The Professional Standards Unit investigation cleared Officer Patrick Norton of engaging in biased law enforcement practices, US News reported on Wednesday. Police Chief Steve Conrad ordered the internal investigation after there was controversy over the treatment of the Rev. Kevin Cosby during the traffic stop.

Norton stopped Cosby, president of Simmons College of Kentucky, and his wife on Sept. 15, 2018. He claimed that it was a legitimate traffic stop, but Cosby disagreed. The officer stopped his car for no apparent reason, questioned the couple, checked the minister’s driver’s license and let them leave without writing a ticket, Cosby said.

Cosby’s daughter, Christine Cosby-Gaither, posted a video of the stop on Facebook. It ignited widespread racial profiling allegations against the officer.

News that Norton was cleared of wrongdoing came as a new report confirmed in a massive study that racial profiling traffic stops are indeed commonplace—even involving police departments like Conrad’s.

Using information obtained through public record requests, the Stanford Open Policing Project examined almost 100 million traffic stops conducted from 2011 to 2017. It involved 21 state patrol and 29 municipal police departments.

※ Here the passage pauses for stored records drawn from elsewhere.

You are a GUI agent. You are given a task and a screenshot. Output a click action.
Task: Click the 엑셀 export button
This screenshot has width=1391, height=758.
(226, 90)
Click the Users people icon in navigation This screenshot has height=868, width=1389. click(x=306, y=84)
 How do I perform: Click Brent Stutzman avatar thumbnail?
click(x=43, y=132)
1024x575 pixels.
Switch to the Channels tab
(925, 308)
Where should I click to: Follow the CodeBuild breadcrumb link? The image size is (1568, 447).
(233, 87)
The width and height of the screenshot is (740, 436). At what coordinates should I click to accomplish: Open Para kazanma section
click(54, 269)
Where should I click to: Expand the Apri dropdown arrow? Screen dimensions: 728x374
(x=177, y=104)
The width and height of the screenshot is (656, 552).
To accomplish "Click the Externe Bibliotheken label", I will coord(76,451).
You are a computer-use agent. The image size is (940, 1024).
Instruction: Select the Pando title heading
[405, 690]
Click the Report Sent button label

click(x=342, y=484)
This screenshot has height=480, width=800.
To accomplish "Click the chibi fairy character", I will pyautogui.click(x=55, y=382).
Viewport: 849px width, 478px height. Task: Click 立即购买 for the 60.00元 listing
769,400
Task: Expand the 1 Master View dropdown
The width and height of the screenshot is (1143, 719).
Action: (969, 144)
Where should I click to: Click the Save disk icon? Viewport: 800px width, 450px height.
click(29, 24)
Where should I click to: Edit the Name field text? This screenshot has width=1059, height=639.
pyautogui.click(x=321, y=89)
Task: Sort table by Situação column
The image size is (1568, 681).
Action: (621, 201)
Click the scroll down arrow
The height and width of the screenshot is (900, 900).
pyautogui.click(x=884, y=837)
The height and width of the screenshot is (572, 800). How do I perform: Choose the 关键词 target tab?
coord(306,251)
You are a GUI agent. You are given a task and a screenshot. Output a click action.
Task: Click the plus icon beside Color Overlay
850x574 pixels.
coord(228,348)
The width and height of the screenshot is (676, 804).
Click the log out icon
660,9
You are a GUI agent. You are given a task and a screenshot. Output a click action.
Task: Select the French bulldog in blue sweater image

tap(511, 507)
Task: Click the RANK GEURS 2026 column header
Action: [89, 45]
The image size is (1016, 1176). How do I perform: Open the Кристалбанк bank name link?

https://twitter.com/sandybernabei/status/1106038282297716738

“The results show that police stopped and searched black and Latino drivers on the basis of less evidence than used in stopping white drivers, who are searched less often but are more likely to be found with illegal items. The study does not set out to conclude whether officers knowingly engaged in racial discrimination, but uses a more nuanced analysis of traffic stop data to infer that race is a factor when people are pulled over — and that it’s occuring across the country,” NBC News said.

First Division Maj. Eric Johnson of the Louisville Police Department made it clear last year in a sharply worded email to a local lawmaker who alleged racial profiling against the college president that Cosby “isn’t immune from traffic violations,” the Courier Journal reported.

“The stop of Rev. Cosby is an example of the exact action I’ve asked my officers to take in these neighborhoods. …While being stopped by the police may not be a pleasant experience and may cause some people anxiety, it doesn’t mean the police were wrong,” Johnson, who’s white, stated in the email that the newspaper obtained.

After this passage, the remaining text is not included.